## DATASET EXTRACT
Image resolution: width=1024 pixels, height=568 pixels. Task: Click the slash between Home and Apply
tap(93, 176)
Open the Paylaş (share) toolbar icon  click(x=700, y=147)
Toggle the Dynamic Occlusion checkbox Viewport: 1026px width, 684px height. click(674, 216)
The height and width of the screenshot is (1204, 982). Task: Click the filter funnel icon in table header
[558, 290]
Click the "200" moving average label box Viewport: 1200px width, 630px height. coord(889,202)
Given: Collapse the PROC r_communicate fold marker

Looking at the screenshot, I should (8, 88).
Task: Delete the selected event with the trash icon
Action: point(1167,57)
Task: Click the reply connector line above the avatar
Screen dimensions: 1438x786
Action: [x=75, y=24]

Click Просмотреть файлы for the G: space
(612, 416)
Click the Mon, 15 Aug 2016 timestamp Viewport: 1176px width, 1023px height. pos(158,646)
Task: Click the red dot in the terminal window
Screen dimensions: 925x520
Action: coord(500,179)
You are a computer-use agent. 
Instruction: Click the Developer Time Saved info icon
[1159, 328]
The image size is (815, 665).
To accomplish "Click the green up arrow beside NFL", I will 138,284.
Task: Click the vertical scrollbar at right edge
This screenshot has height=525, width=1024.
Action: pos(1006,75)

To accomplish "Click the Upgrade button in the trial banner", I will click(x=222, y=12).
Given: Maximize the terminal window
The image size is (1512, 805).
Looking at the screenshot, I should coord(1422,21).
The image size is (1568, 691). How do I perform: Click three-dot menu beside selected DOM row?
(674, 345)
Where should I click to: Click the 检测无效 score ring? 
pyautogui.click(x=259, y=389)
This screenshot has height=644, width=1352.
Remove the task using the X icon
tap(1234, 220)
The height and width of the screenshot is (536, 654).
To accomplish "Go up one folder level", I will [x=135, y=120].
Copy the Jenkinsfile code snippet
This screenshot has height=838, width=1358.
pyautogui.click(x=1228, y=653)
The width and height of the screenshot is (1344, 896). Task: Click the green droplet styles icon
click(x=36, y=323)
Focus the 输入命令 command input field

## ASSIGNED TASK
What you return must match the entries exactly, word for word.

## ANSWER TO THIS TASK
Image resolution: width=1024 pixels, height=568 pixels. Task: Click the slash between Home and Apply
tap(93, 176)
Open the Paylaş (share) toolbar icon  click(x=700, y=147)
Toggle the Dynamic Occlusion checkbox Viewport: 1026px width, 684px height. click(674, 216)
The height and width of the screenshot is (1204, 982). Task: Click the filter funnel icon in table header
[558, 290]
Click the "200" moving average label box Viewport: 1200px width, 630px height. coord(889,202)
Given: Collapse the PROC r_communicate fold marker

Looking at the screenshot, I should (8, 88).
Task: Delete the selected event with the trash icon
Action: point(1167,57)
Task: Click the reply connector line above the avatar
Screen dimensions: 1438x786
Action: [x=75, y=24]

Click Просмотреть файлы for the G: space
(612, 416)
Click the Mon, 15 Aug 2016 timestamp Viewport: 1176px width, 1023px height. pos(158,646)
Task: Click the red dot in the terminal window
Screen dimensions: 925x520
Action: coord(500,179)
You are a computer-use agent. 
Instruction: Click the Developer Time Saved info icon
[1159, 328]
The image size is (815, 665).
To accomplish "Click the green up arrow beside NFL", I will 138,284.
Task: Click the vertical scrollbar at right edge
This screenshot has height=525, width=1024.
Action: pos(1006,75)

To accomplish "Click the Upgrade button in the trial banner", I will click(x=222, y=12).
Given: Maximize the terminal window
The image size is (1512, 805).
Looking at the screenshot, I should coord(1422,21).
The image size is (1568, 691). How do I perform: Click three-dot menu beside selected DOM row?
(674, 345)
Where should I click to: Click the 检测无效 score ring? 
pyautogui.click(x=259, y=389)
This screenshot has height=644, width=1352.
Remove the task using the X icon
tap(1234, 220)
The height and width of the screenshot is (536, 654).
To accomplish "Go up one folder level", I will [x=135, y=120].
Copy the Jenkinsfile code snippet
This screenshot has height=838, width=1358.
pyautogui.click(x=1228, y=653)
The width and height of the screenshot is (1344, 896). Task: Click the green droplet styles icon
click(x=36, y=323)
Focus the 输入命令 command input field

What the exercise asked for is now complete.